Well, the problem is they're attempting to play to a subset of players similar to people who like genuine survival computer games, that really get into a certain degree of minutia. I suspect the error is in assuming that subset is larger than it is.
 

Well, as I've said several times: Level Up isn't accessible to me. I would further argue isn't accessible to at least a plurality of people who play 5e, because, as a thread we have on this very forum has recently demonstrated, there are quite a few folks with a strident antipathy for anything that isn't 100% pure first-party content. Hell, even much of first-party content is considered suspect the way a lot of people act! I've seen more than a few people at absolute best giving the stink-eye to the Artificer simply because it's an additional class and not present in the PHB.

The case isn't overstated for folks stuck in as-written 5e, regardless of when the books were published.
That is their choice, for the most part. For the few folks who legitimately can't play any 5e but WotC's (maybe they have to play AL or nothing), I feel genuinely sorry that is the case for them, but how many people are both trapped by WotC and actually have your problem with casters and martials as expressed in D&D 5e?

I feel like your issue is that circumstances prevent you from playing exactly the game you want. I can relate, even if we obviously want very different games. Hopefully you can find an acceptable compromise like I have.
 

Fair enough. I've seen it stumble in other non-D&D games as well, though. I will concede that it is not automatically a problem. Can we agree then that it is a risky design choice? That is, while it sounds like a nearly-universally-good idea, in practice it is actually a difficult commitment that one might not actually be able to pull off.

Well, I'd argue that almost all places it goes off the rails are because of other structural features of the game systems that make it hard, the commonest one being exception based design in general. While D&D and its kin are the poster children for that, they aren't the only cases of it in the hobby. The less a game does that, usually the less problems I've seen with PCs and NPCs/monsters being built to the same metric.
 

When have I ever said that realism is something horrible to be gotten rid of?

The amount of hyperbole being thrown at me in this thread is insane. I'm killing all possible stakes! Even though I'm explicitly saying there are better options. I'm attacking realism as some horrible bad thing! Even though I have not said and would never say that.

It would really help your case if folks stopped pretending that death was the one and only thing that ever mattered. That death is somehow the ONLY consequence of "ultimate" worth.
I don't think it's the only consequence that matters. But I also don't want to play in a D&D-style game where it's off the table. Other games? Sure.
 

You want me to actually name names? Fine. I hate doing that, but you have demanded I do so, so I will. The main two I can remember off the top of my head are @Lanefan and @Maxperson. The former has explicitly said to me, despite my efforts to find any other avenue, that a DM-player arms race is not only good and proper but absolutely correct, and that players actively misbehaving for their own jollies, regardless of the consequences that has for other people at the table, is their inherent right.
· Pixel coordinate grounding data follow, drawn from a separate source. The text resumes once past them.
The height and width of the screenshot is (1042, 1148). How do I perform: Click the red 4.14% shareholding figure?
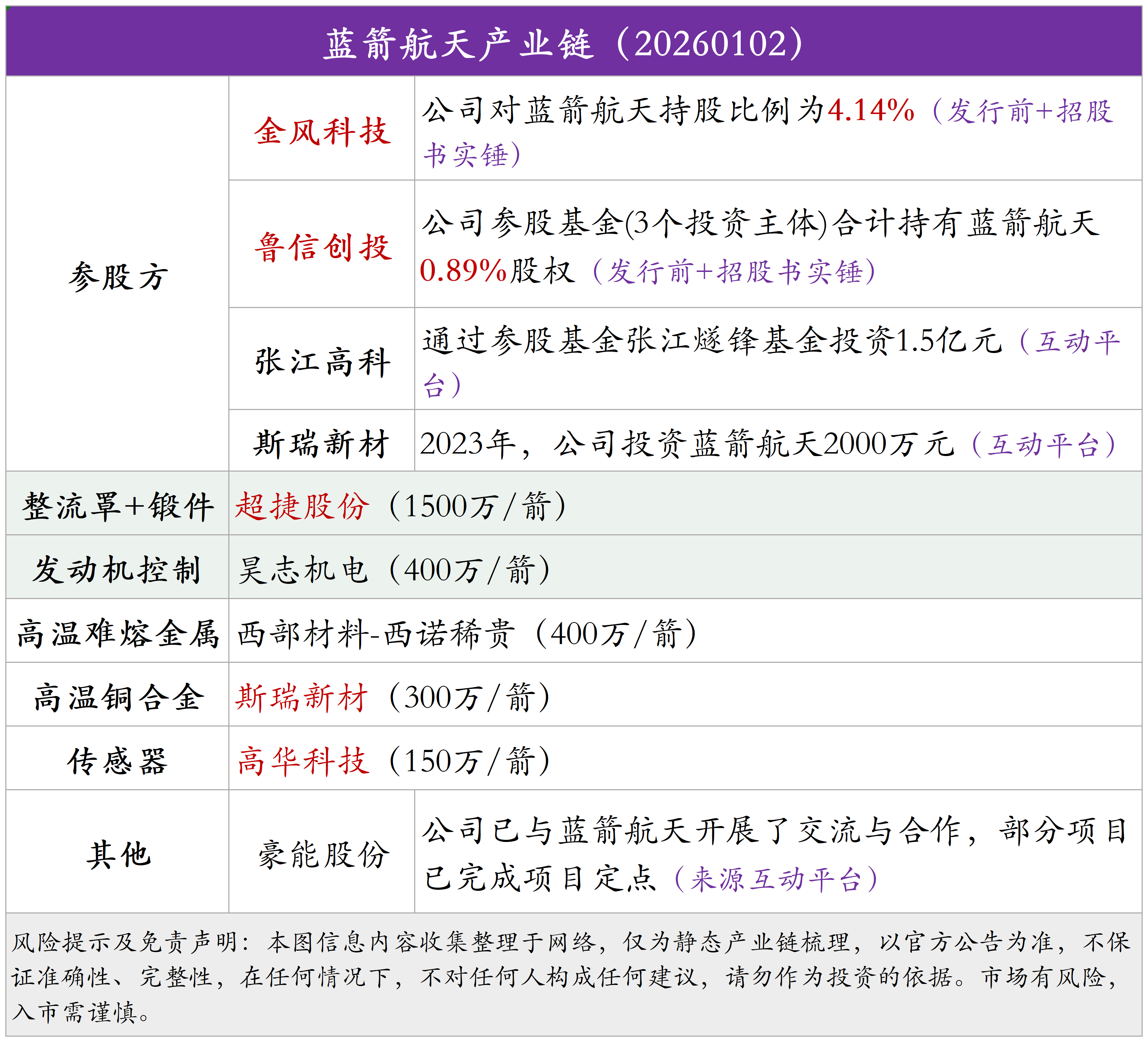[871, 110]
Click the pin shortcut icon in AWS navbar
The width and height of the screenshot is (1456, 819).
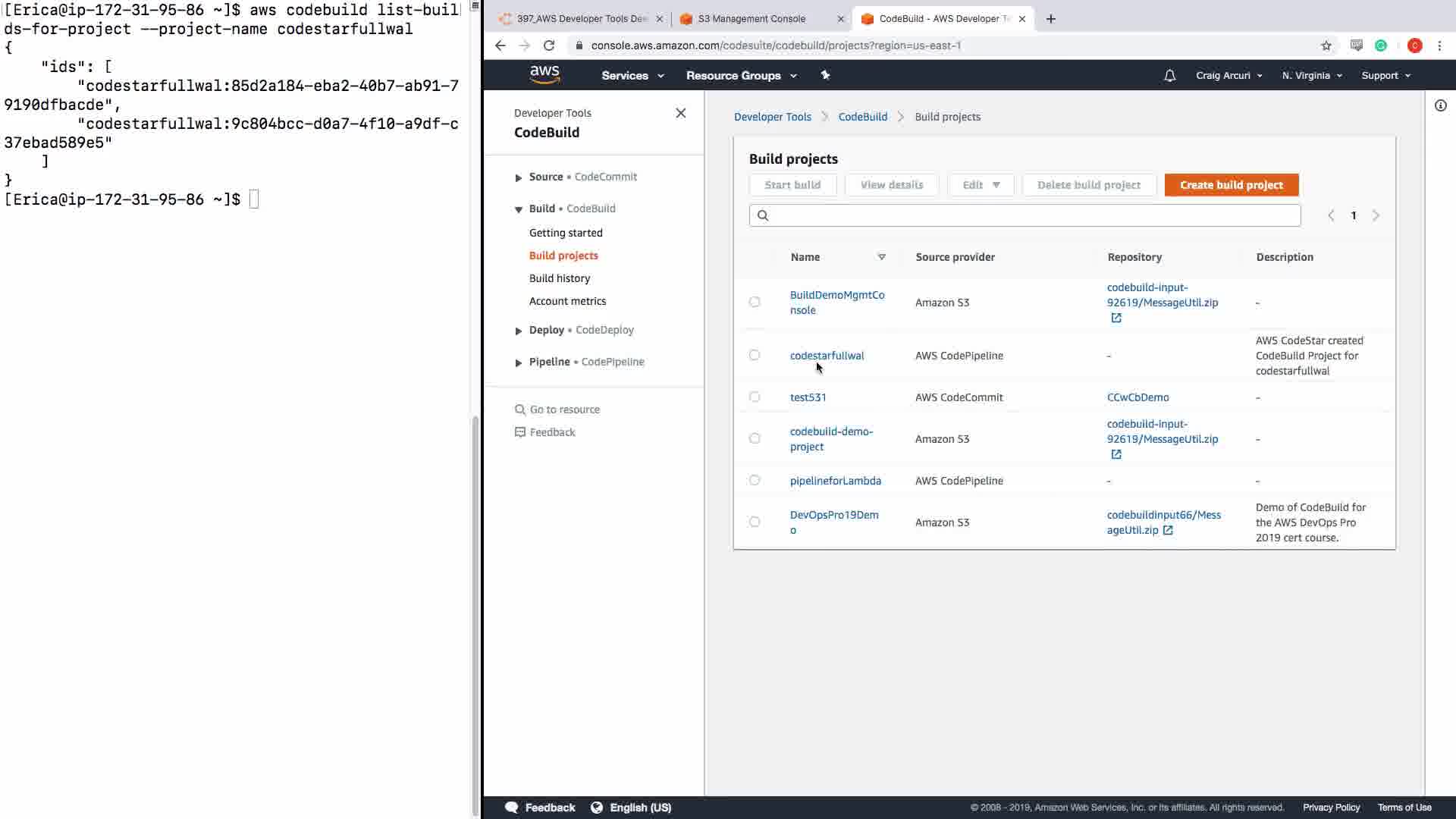click(x=825, y=75)
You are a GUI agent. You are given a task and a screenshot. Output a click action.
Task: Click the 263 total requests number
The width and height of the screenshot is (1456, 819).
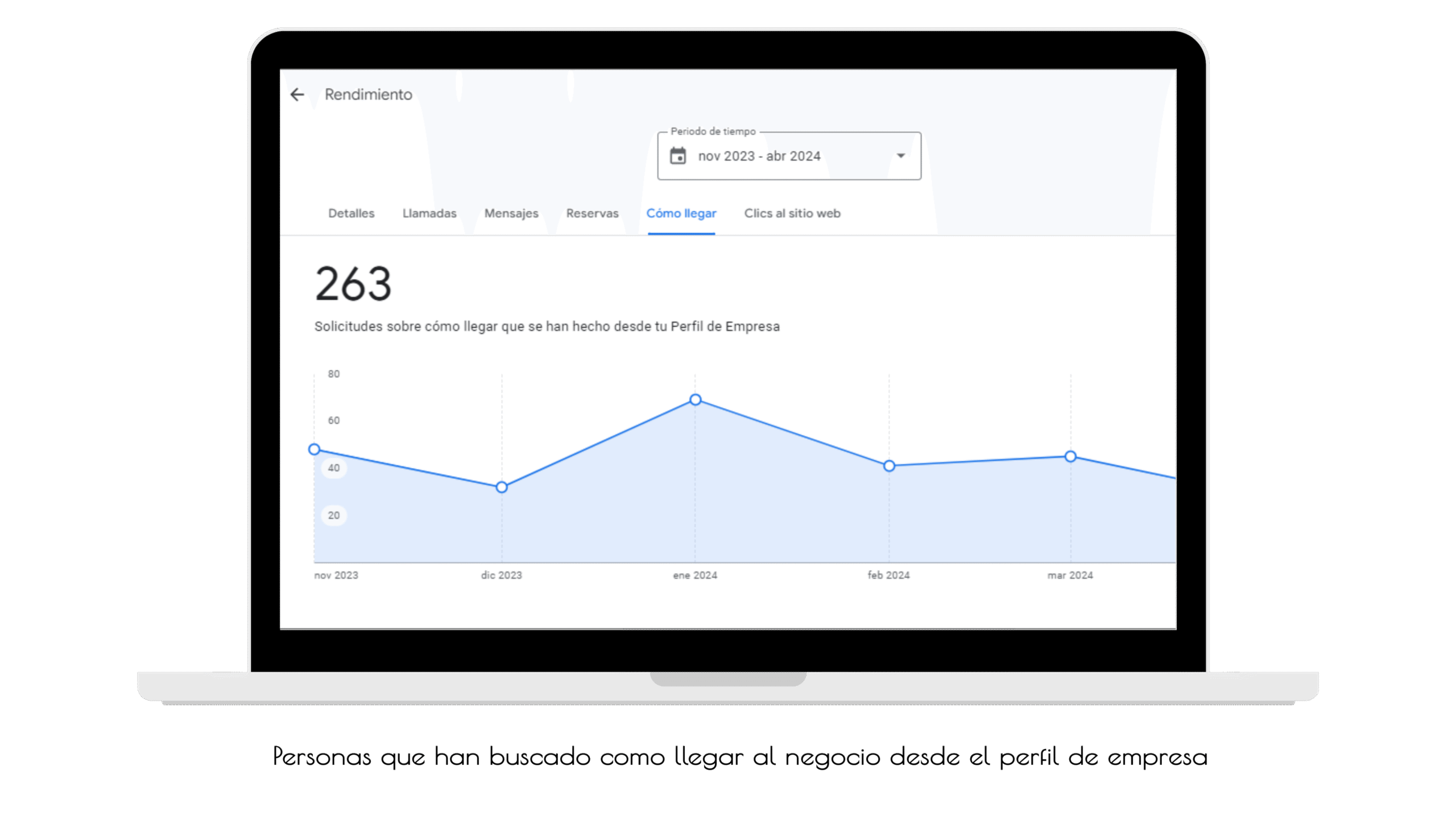click(x=353, y=284)
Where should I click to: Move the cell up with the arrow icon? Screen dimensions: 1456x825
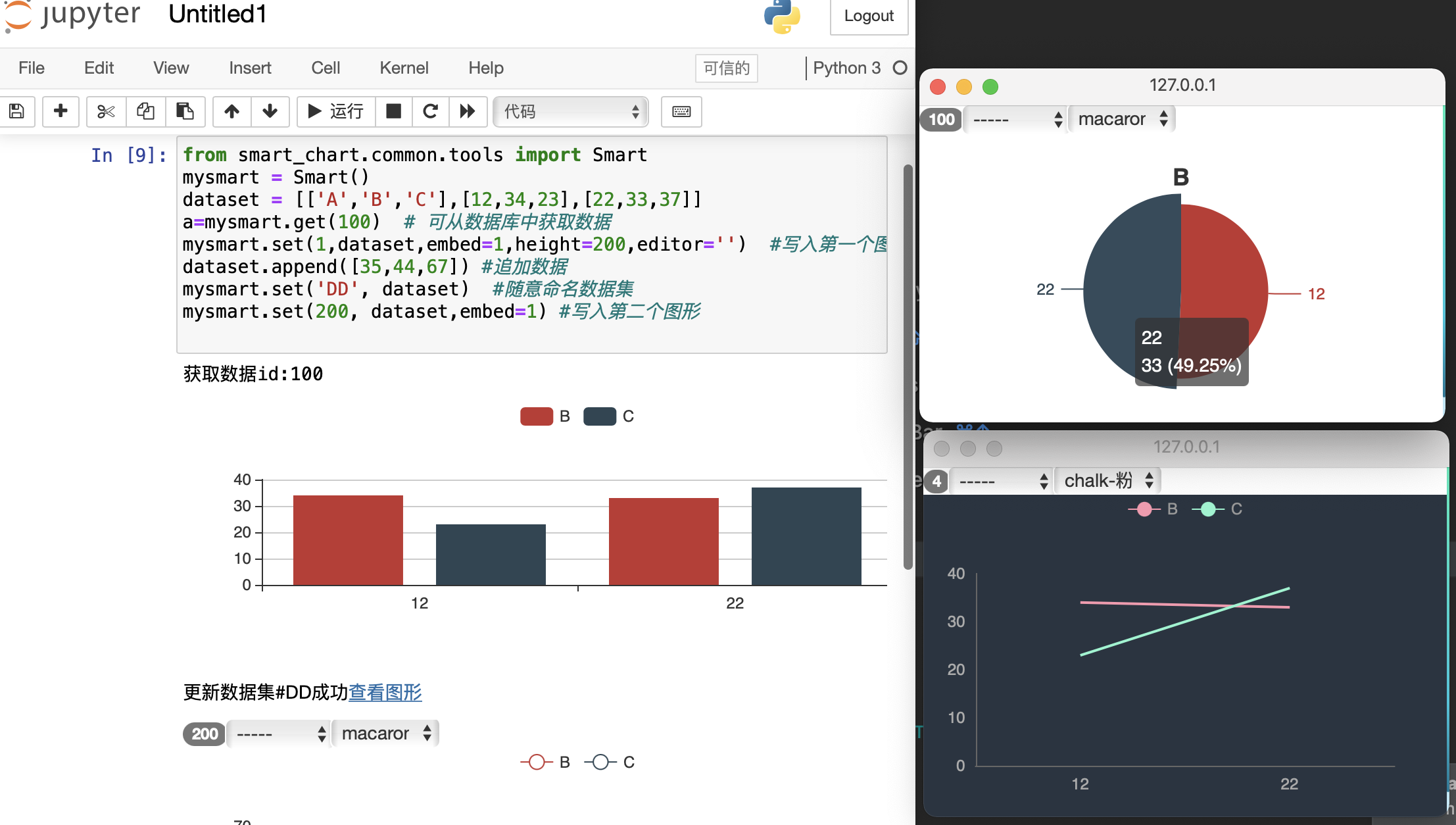tap(231, 111)
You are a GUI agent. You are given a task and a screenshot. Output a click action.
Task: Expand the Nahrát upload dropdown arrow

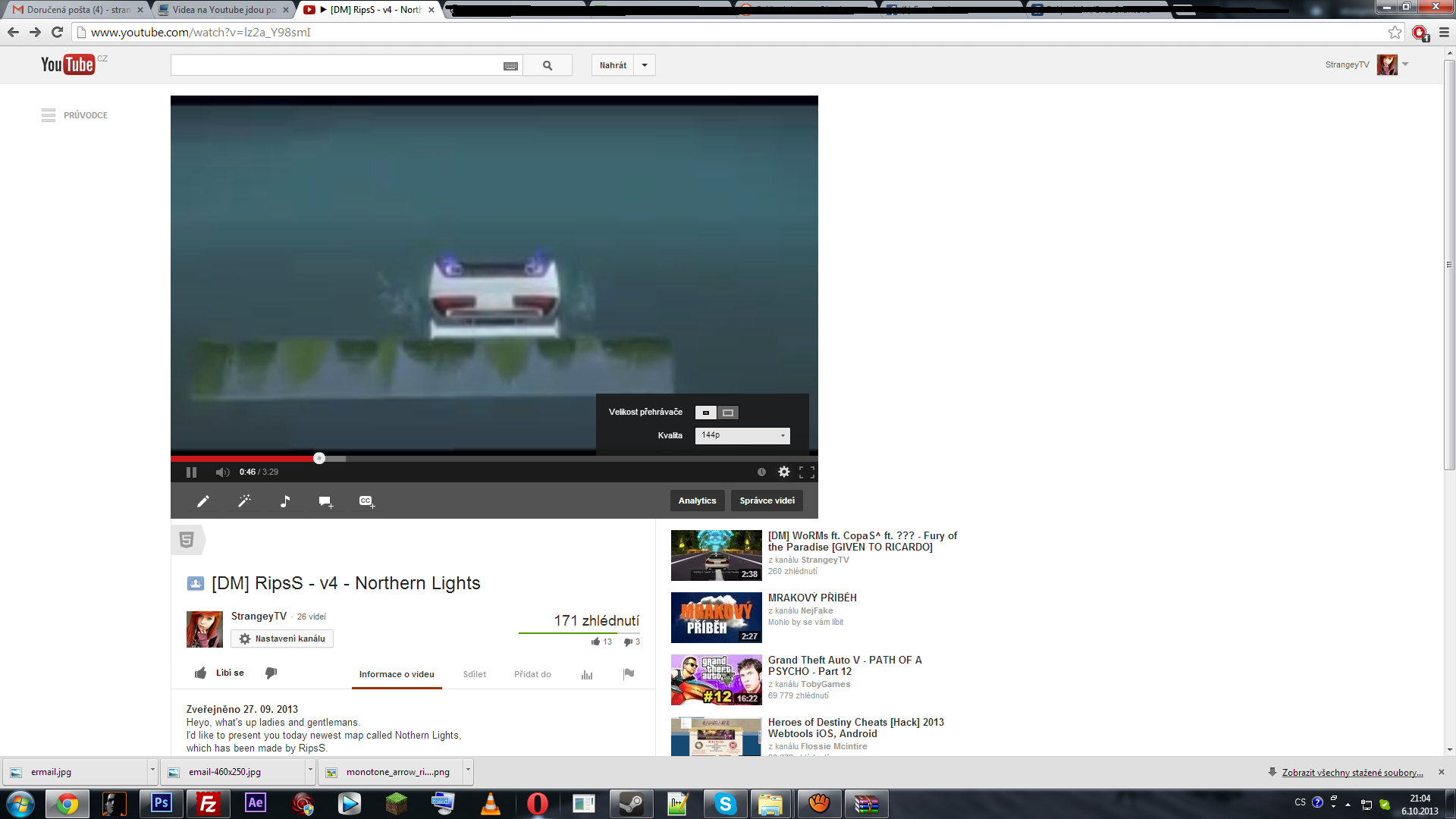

He actively rejected any notion of needing to be a "responsible adult" at the game table.
Don't lump me in with that group. I've always said that DM's should not be adversarial. And I actively avoid arms races.
 

Well, the problem is they're attempting to play to a subset of players similar to people who like genuine survival computer games, that really get into a certain degree of minutia. I suspect the error is in assuming that subset is larger than it is.
Who's they? Sounds like a fun group of players!